SELECTION:
#####

The Notice of Motion was premised on four grounds:
(a) that, the applicant is the registered owner of L.R. No. KARAI/KARAI/293;
(b) that, the defendant/respondent was on 28th March, 1992 evicted from L.R. No. KARAI/KARAI/293;
(c) that, the eviction order issued by this Court on 20th March, 1992 had expired;
(d) that, the respondent was inching her way back into the applicant’s land.
Evidence in support of the application is in the form of depositions by the plaintiff, dated 5th May, 2004. He avers that judgement was delivered in this matter on 9th January, 1991 and the respondent was ordered to deliver up vacant possession of L.R. No. KARAI/KARAI/293 to the applicant. It is deposed that the respondent did not comply with the decree despite being served with the same, which necessitated issuance of an eviction order by this Court. The respondent was subsequently evicted from L.R. No. KARAI/KARAI/293 on 28th March, 1992. It is deponed further that lately, a number of unfamiliar people have been noticed occupying one side of the suit land, and yet other unknown people have been cultivating the rest of the farm. Further inquiries have revealed to the applicant that the trespasser is the respondent with her daughter; and that she has leased part of the suit land to yet other persons who are practising agriculture thereon. It is deponed that the eviction order which had been issued by the Court, has now lapsed as it is more than a year since it was issued.
The respondent filed grounds of opposition as well as a notice of preliminary objection on points of law, on 21st September, 2004; and a replying affidavit on 27th September, 2004.
In the notice of preliminary objection, it is stated that —
“the current application is incompetent and does not comply with the mandatory legal requirement [and] is time-barred…”

#####

GIVEN INFORMATION:
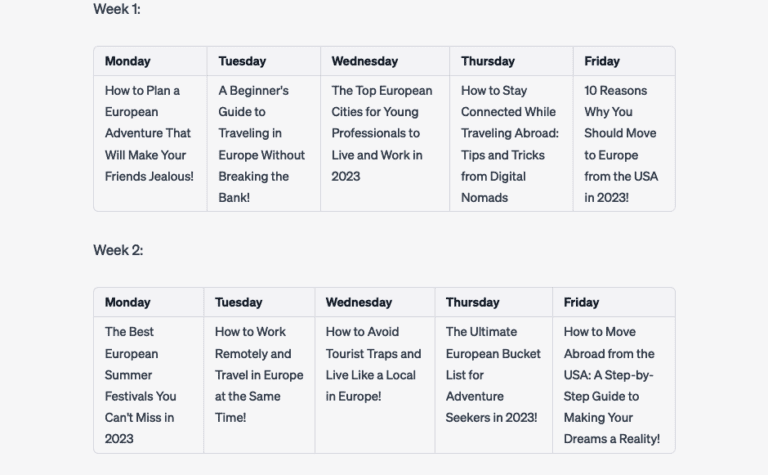Click Week 2 Monday column header

tap(128, 302)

#####

EXERCISE BRIEF: Pick up the court ruling on the land eviction application at the point where it stops, and continue it. The lines above are separate material and have no connection to the court ruling.

WRITTEN RESPONSE:
In the grounds of opposition it is asserted —
(i) that, the application is misconceived and bad in law;
(ii) that, the application is ineffective and does not meet the legal requirements for the grant of the orders sought.
In the replying affidavit, the respondent avers that contrary to the applicant’s averments, she has lived on the suit land for over 40 years. She deposes that she has never been evicted from the suit land, and the attempt on 28th March, 1992 to evict her had been “thwarted by …neighbours and fellow villagers.” She deposes that she has been in continuous and uninterrupted occupation of the land, L.R. No. KARAI/KARAI/193. She avers that it was only on 31st May, 2004 that she was served with the instant application — and she believes the advice of her advocate that such service was delayed and caught by the rule on lapse of time; and that consequently, it was not possible to grant the prayers sought.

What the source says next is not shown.